# 2012 Meets



## anotherdouble (Dec 21, 2011)

Is it possible for the organisers of any meets next year to post up any spare spaces they have. Because the seem very popular the threads span numerous pages and sometimes its hard to keep a track on spaces available. many thanks


----------



## G1BB0 (Dec 21, 2011)

that sounds like a good idea for a sticky tbh. just list the meets and spaces left

MODERATORRRRRRRRRS


----------



## chris661 (Dec 21, 2011)

G1BB0 said:



			that sounds like a good idea for a sticky tbh. just list the meets and spaces left

MODERATORRRRRRRRRS 

Click to expand...

Or just sticky the "big" meets like the Irish one  etc


----------



## CallawayKid (Dec 22, 2011)

Spaces still left for the Thetford meet, Friday 29th June 2012.

CK


----------



## G1BB0 (Dec 22, 2011)

maybe if the meet organisors and the mods agreed then yes, larger meets should be stickied with the spaces available on the 1st post


----------



## Andy (Dec 22, 2011)

A PM to the organiser would provide the answer required.


----------



## chris661 (Dec 22, 2011)

Andy said:



			A PM to the organiser would provide the answer required.
		
Click to expand...

I think the problem is that the bigger meets drop off the top of the list and kinda get forgotten about?


----------



## Captainron (Dec 23, 2011)

chris661 said:



			I think the problem is that the bigger meets drop off the top of the list and kinda get forgotten about?
		
Click to expand...

Why not have a Meets forum page all of it's own?


----------



## Smiffy (Dec 23, 2011)

Captainron said:



			Why not have a Meets forum page all of it's own?
		
Click to expand...

  What, like a seperate "For Sale" forum page for non golfing equpment????


----------



## Captainron (Dec 23, 2011)

Smiffy said:



			What, like a seperate "For Sale" forum page for non golfing equpment???? 











Click to expand...

That's it!

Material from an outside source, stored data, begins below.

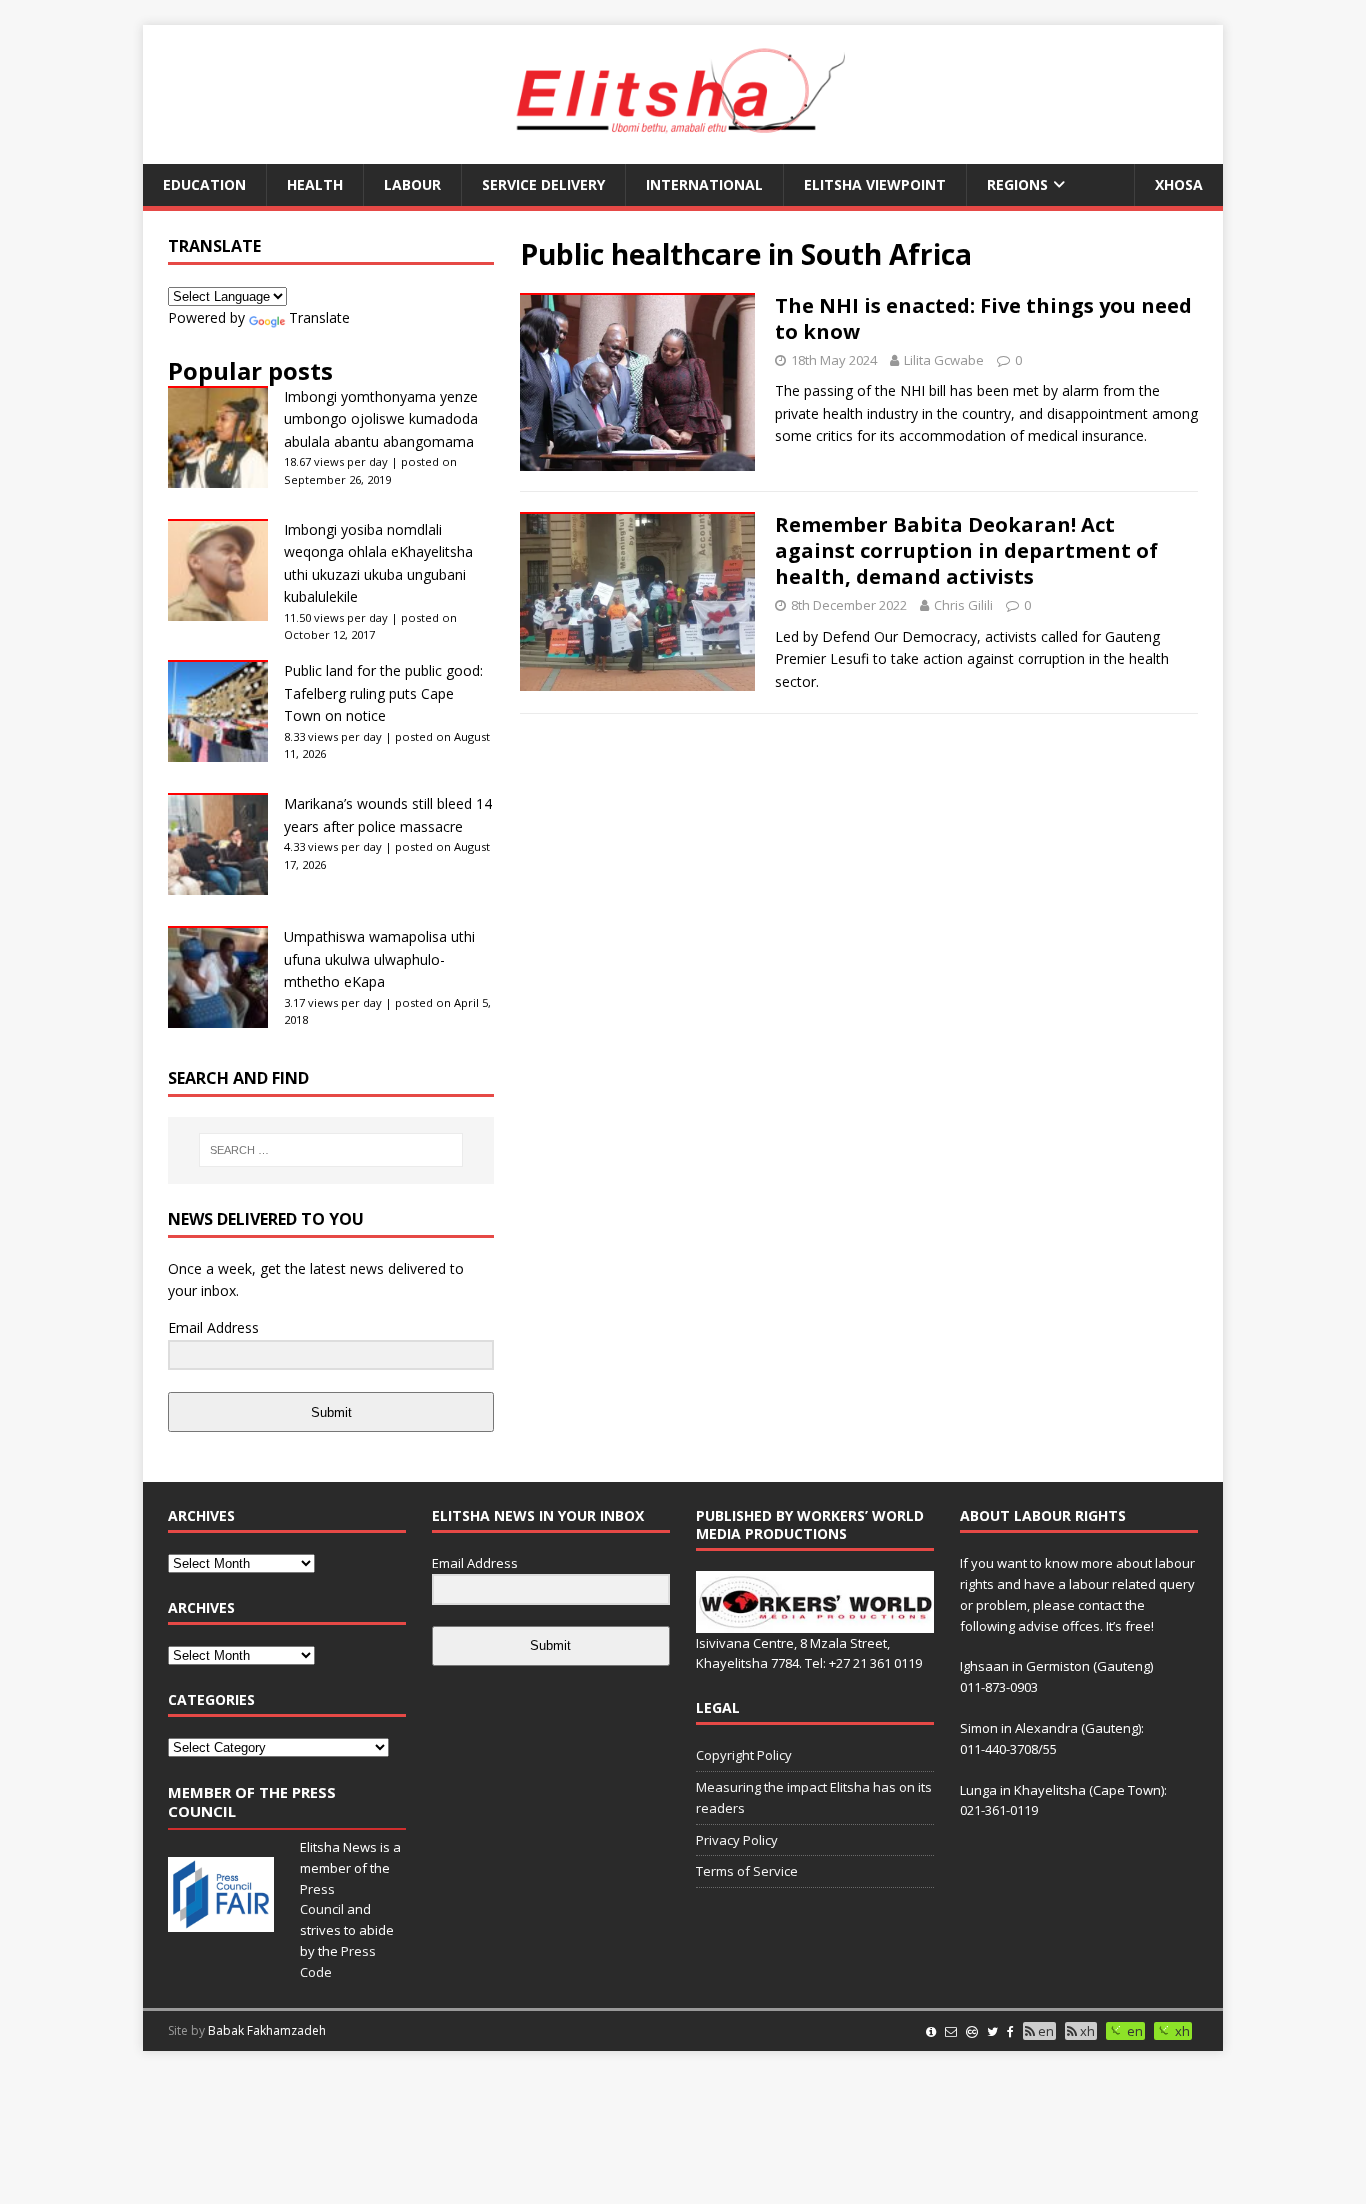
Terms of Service (747, 1871)
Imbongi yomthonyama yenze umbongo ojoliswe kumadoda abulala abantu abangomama (381, 419)
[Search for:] (331, 1150)
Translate (319, 317)
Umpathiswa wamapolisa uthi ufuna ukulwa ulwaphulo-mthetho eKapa (379, 959)
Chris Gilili (963, 605)
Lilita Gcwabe (944, 360)
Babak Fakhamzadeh (267, 2030)
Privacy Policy (737, 1840)
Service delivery (543, 184)
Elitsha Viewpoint (875, 184)
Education (204, 184)
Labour (412, 184)
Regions (1017, 184)
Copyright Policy (744, 1755)
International (704, 184)
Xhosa (1179, 184)
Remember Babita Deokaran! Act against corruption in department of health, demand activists (966, 550)
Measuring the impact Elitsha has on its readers (814, 1797)
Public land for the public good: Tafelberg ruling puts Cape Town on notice (383, 693)
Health (315, 184)
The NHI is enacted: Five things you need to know (983, 318)
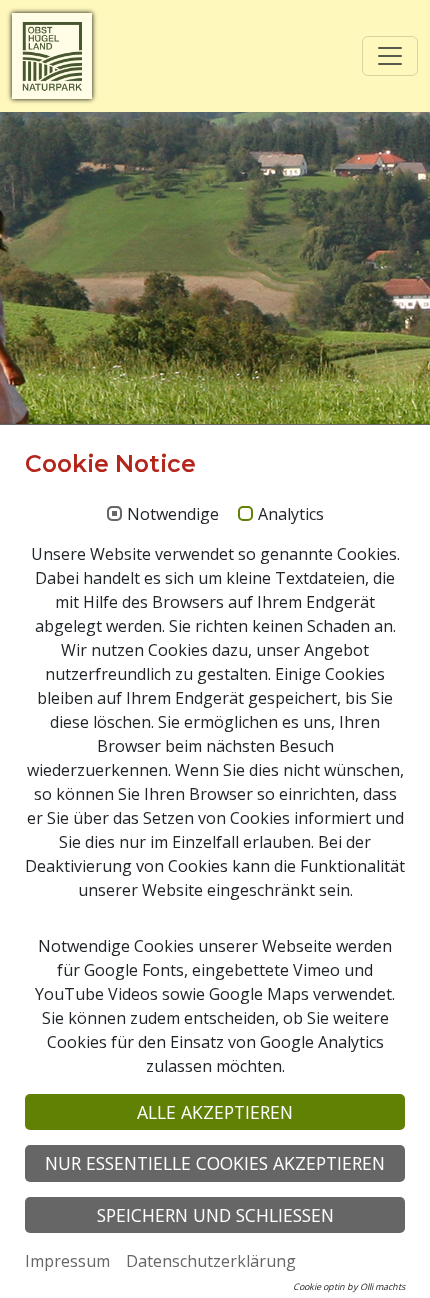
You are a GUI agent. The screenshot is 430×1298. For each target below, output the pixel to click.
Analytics (291, 515)
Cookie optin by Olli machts (349, 1286)
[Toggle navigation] (390, 56)
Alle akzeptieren (215, 1112)
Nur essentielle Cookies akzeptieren (215, 1163)
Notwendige (173, 515)
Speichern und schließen (215, 1215)
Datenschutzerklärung (211, 1261)
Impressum (67, 1261)
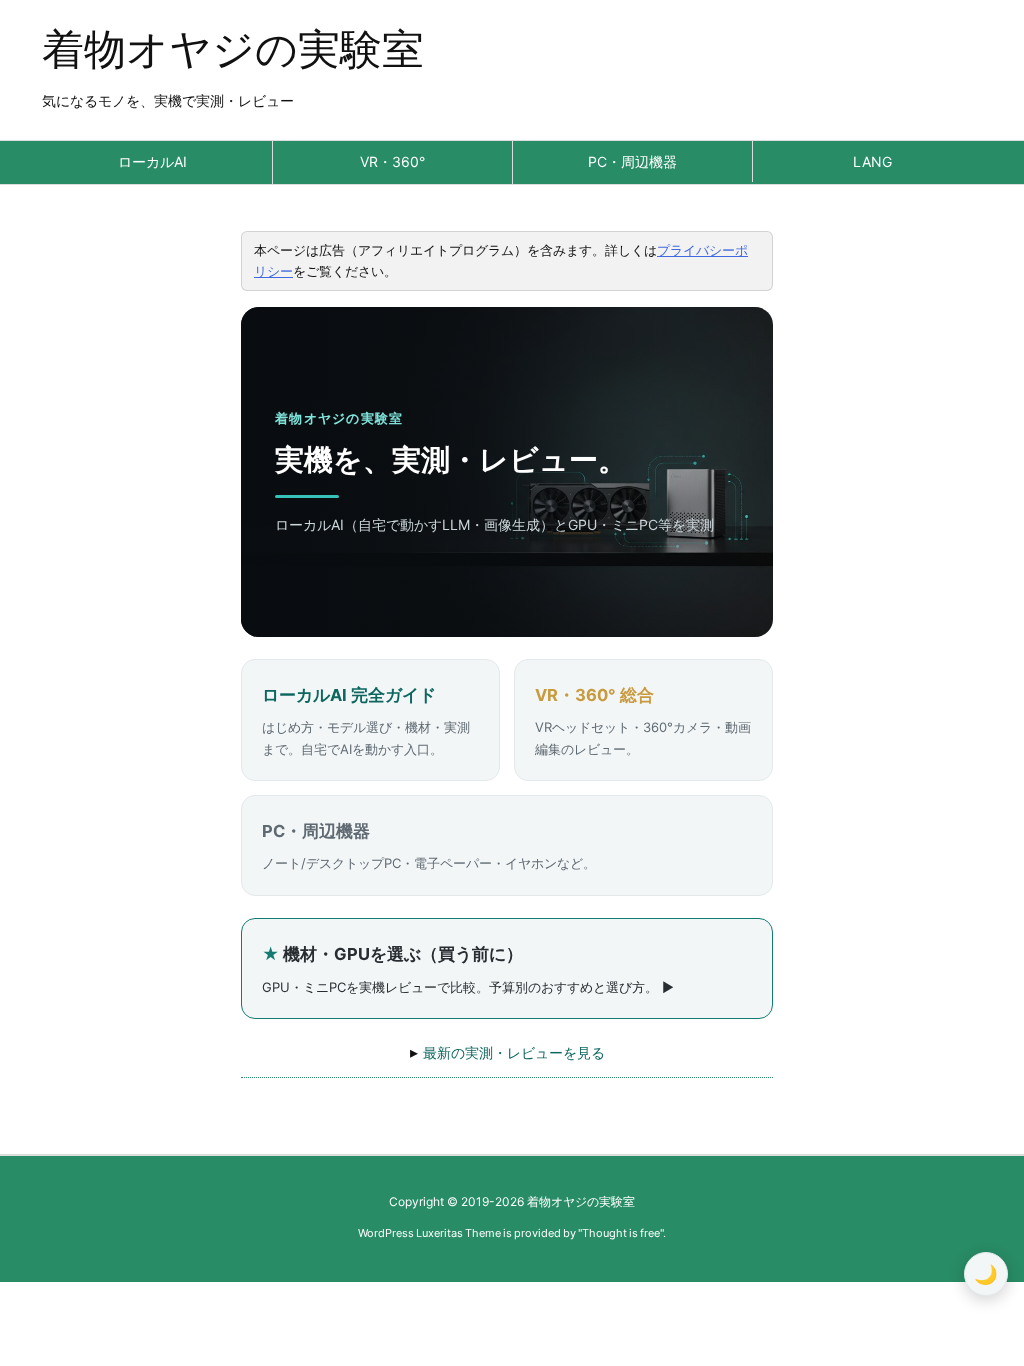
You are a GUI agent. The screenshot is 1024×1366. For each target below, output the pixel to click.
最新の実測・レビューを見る (514, 1052)
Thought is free (621, 1233)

Then members can see what the crack is and make themselves available. We post so much stuff that things get lost after a few days. MikeH and the team should also have their own 'From the Don' page for things like fitting days, polls and the like.


----------



## chris661 (Dec 23, 2011)

Then you start to dilute the forum with needless sub forums that get visited rarely and look as if they are not getting used.


----------



## Smiffy (Dec 23, 2011)

chris661 said:



			Then you start to dilute the forum with needless sub forums that get visited rarely and look as if they are not getting used.
		
Click to expand...

  Isn't that exactly why the OP was asking for a seperate forum...so that meets didn't drop off the 1st page straight away?


----------



## USER1999 (Dec 23, 2011)

I'm with chris on this one. Too many sub sections is a mess.


----------



## Smiffy (Dec 23, 2011)

murphthemog said:



			I'm with chris on this one. Too many sub sections is a mess.
		
Click to expand...

  Well I still reckon a For Sale section for non golfing stuff is a great idea.


----------



## Twire (Dec 23, 2011)

Could the calendar be used for this? If the meet organisers put the event on the caledar, then update 
with places left.


----------



## teetime72 (Dec 23, 2011)

Smiffy said:



			Well I still reckon a For Sale section for non golfing stuff is a great idea.
		
Click to expand...


    cars???


----------